Germany unmasks the man behind REvil and GandCrab ransomware

by · Boing Boing

For years the hacker known as "UNKN" ran two of the most destructive ransomware operations on the internet. Germany's Federal Criminal Police — the Bundeskriminalamt, or BKA — now says that's Daniil Maksimovich Shchukin, a 31-year-old from Krasnodar, Russia, who authorities believe still lives there.

Shchukin allegedly ran GandCrab from its January 2018 launch until the gang voluntarily folded in May 2019, announcing it had collected over $2 billion in ransoms. REvil followed. The BKA counts 130 separate ransomware attacks on German targets between 2019 and 2021 — nearly €2 million paid directly in ransoms, with downstream losses the BKA puts above €35 million. A digital wallet linked to Shchukin held $317,000 in cryptocurrency as of a February 2023 U.S. Justice Department filing.

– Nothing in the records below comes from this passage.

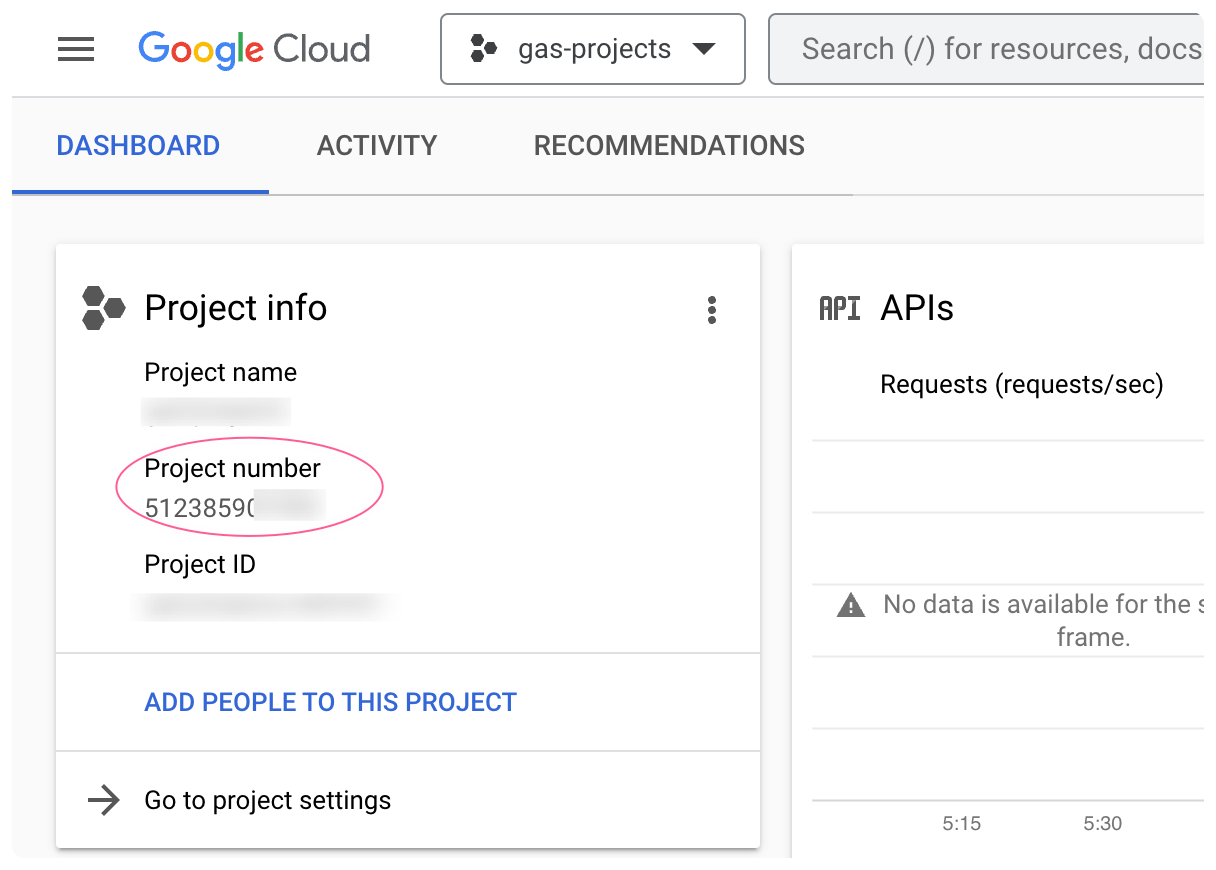Open the Recommendations tab

(x=669, y=146)
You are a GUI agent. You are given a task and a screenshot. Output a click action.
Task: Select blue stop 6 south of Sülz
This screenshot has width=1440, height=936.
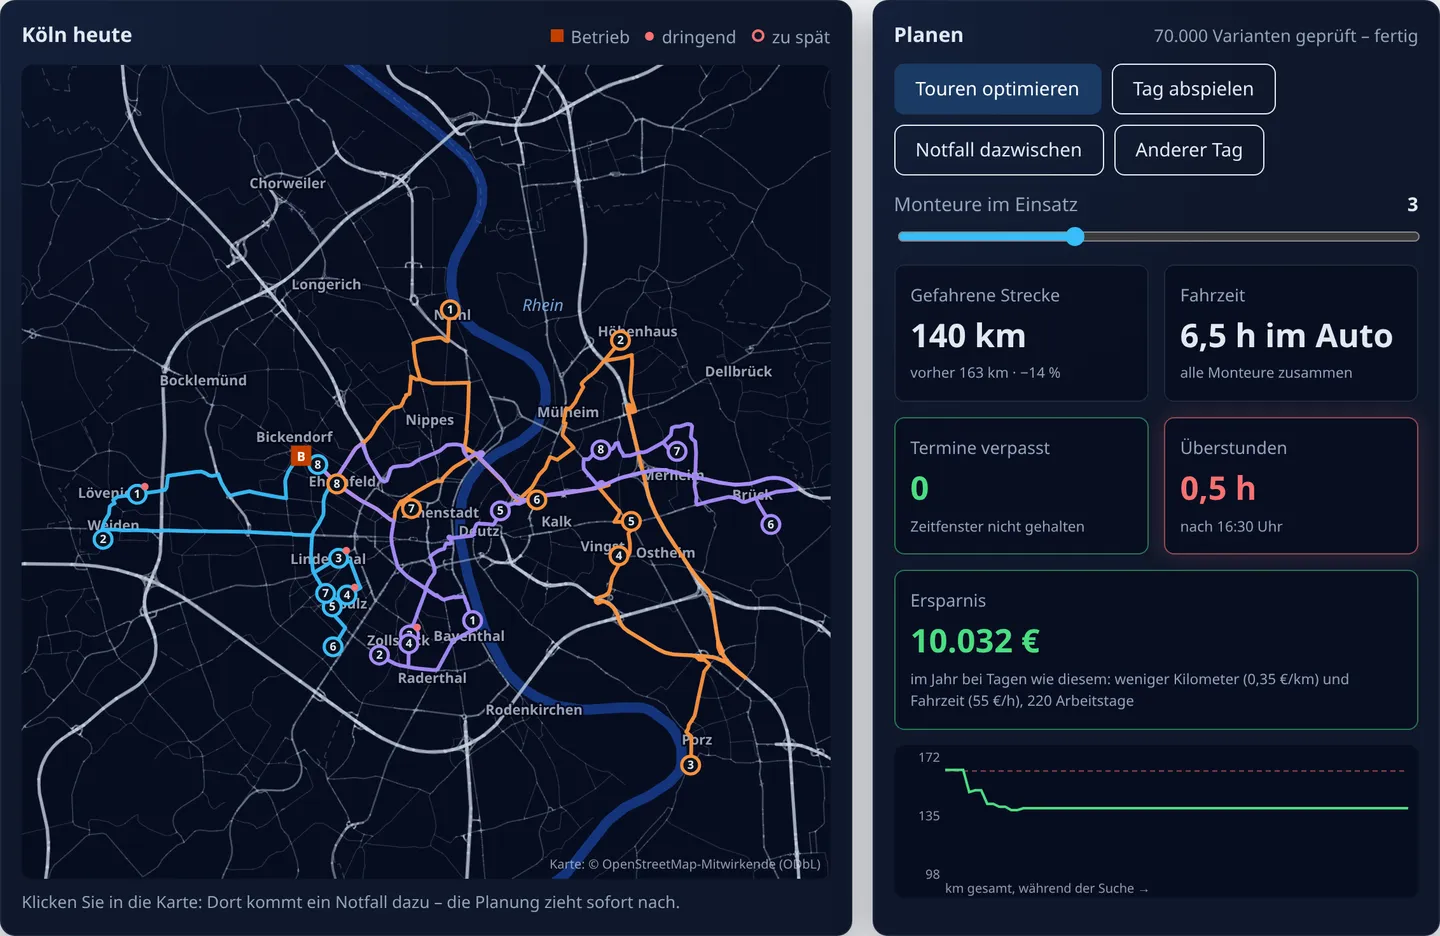coord(333,646)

REvil's peak attack came when the group compromised Kaseya — a company that manages IT infrastructure for other businesses — during the July 4, 2021 holiday weekend. The ransomware cascaded through Kaseya's customer base, reaching 1,500 or more organizations: businesses, nonprofits, and government agencies. The FBI had already infiltrated REvil's servers before the Kaseya attack, but held off on tipping their hand. REvil collapsed shortly after.

The BKA also named a second suspect: Anatoly Sergeevitsch Kravchuk, 43. Both men are believed to be in Russia, which does not extradite its citizens, so the wanted notices are largely symbolic — though they do complicate international travel.